Incendi in Cilento, uno dei roghi appiccato dall’auto in corsa: 2 misure cautelari

Due persone sono state sottoposte a misure cautelari per gli incendi boschivi divampati agli inizi di ottobre 2025 a Laureana Cilento, in provincia di Salerno, che avevano distrutto complessivamente circa 7mila metri quadrati di vegetazione nel giro di poche ore; l'ordinanza è stata eseguita questa mattina, 9 febbraio, dai carabinieri del Nucleo Parco di Agropoli, su disposizione della Procura della Repubblica di Vallo della Lucania; per uno degli indagati sono stati disposti gli arresti domiciliari, per l'altro l'obbligo di presentazione alla polizia giudiziaria.

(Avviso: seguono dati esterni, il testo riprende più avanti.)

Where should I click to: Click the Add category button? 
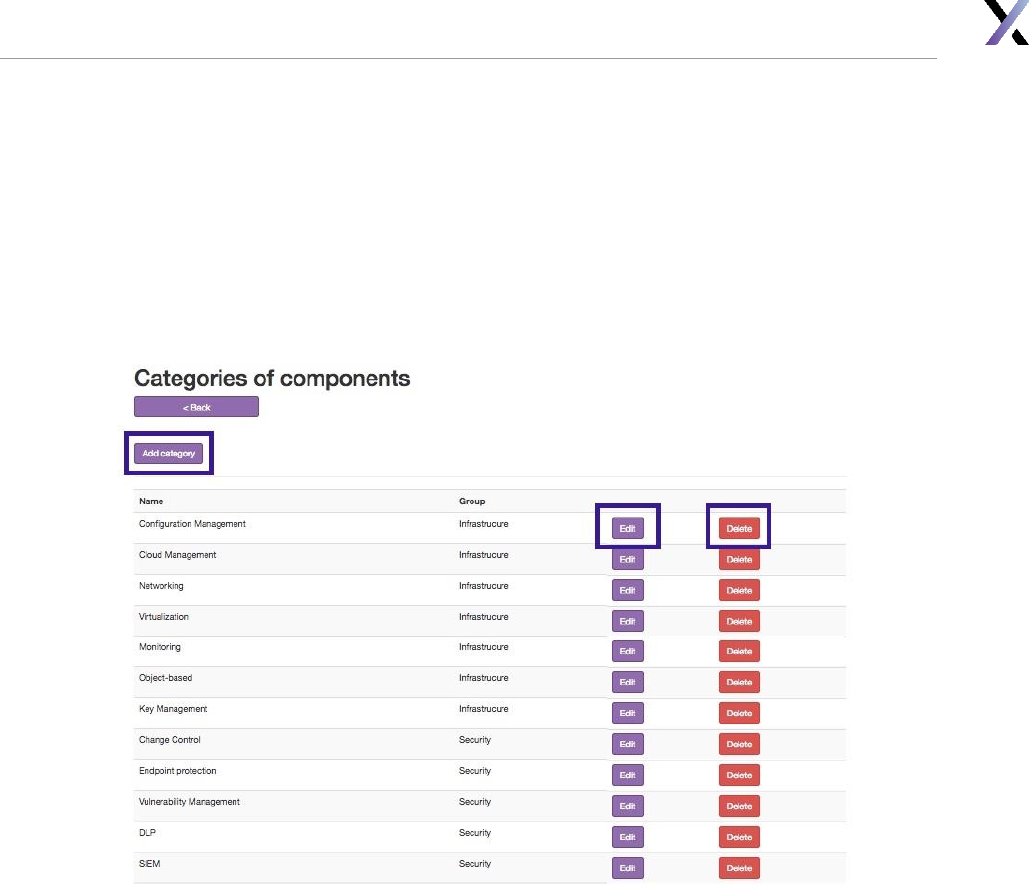168,454
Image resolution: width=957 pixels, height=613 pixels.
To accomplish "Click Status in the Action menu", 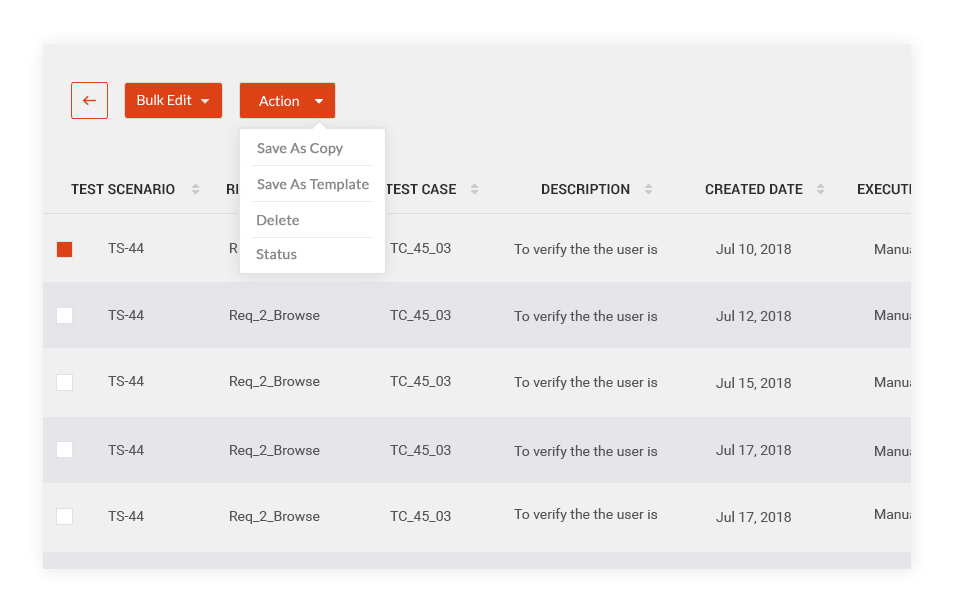I will (276, 254).
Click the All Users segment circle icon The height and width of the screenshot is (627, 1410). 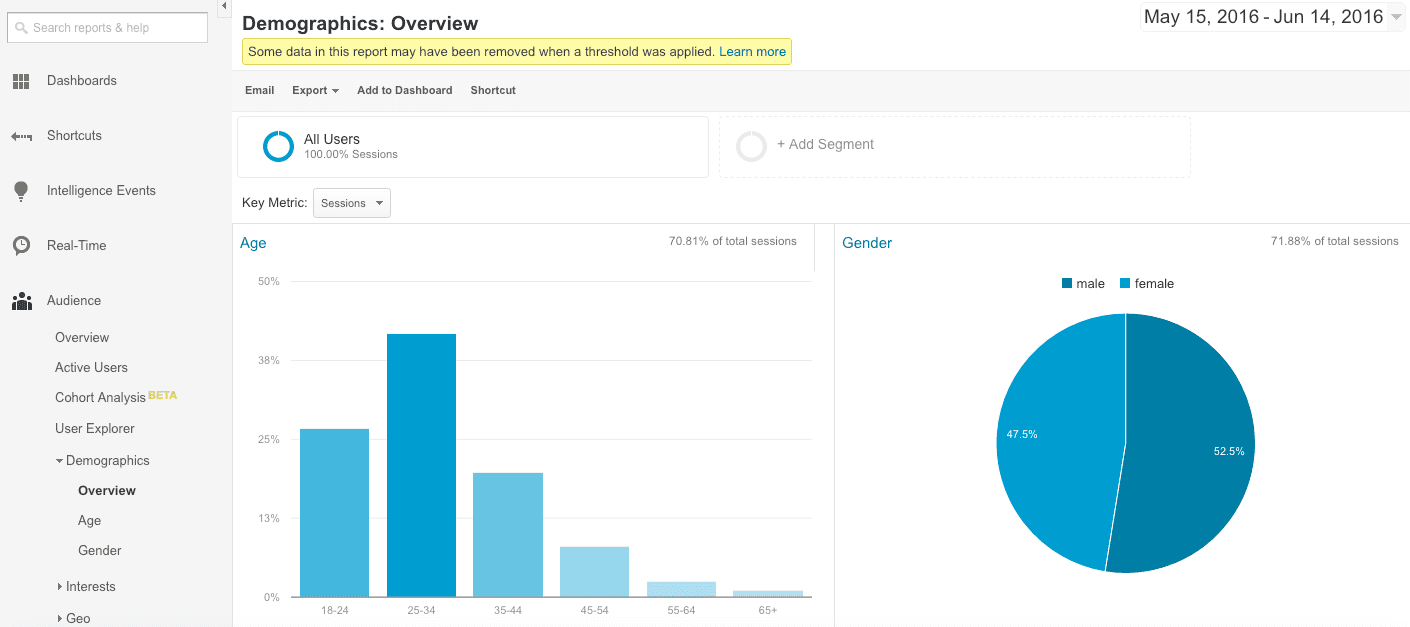(x=278, y=146)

I provvedimenti emessi dal gip sono arrivati al termine delle indagini svolte dai militari dell'Arma e riguardano i due incendi, divampati a breve distanza di tempo, il 7 ottobre 2025, in località San Paolo e in località Villa Simeoni. Nel primo caso il fuoco ha distrutto 5mila metri quadrati di macchia mediterranea. Quello di Villa Simeoni, invece, ha divorato 2mila metri quadrati di vegetazione. La propagazione delle fiamme è stata impedita dall'intervento rapido delle forze dell'ordine e dei vigili del fuoco, anche in considerazione delle avverse condizioni di vento al momento dei fatti.
Il rogo, all'epoca, spinto proprio dal vento, si era avvicinato anche pericolosamente alle strade, causando preoccupazione tra i residenti e rallentamenti nelle operazioni di soccorso. Secondo quanto accertato dai militari, uno dei due roghi sarebbe stato appiccato lanciando un oggetto incendiario da un'automobile in corsa; il veicolo, individuato nel corso delle indagini, è stato sequestrato.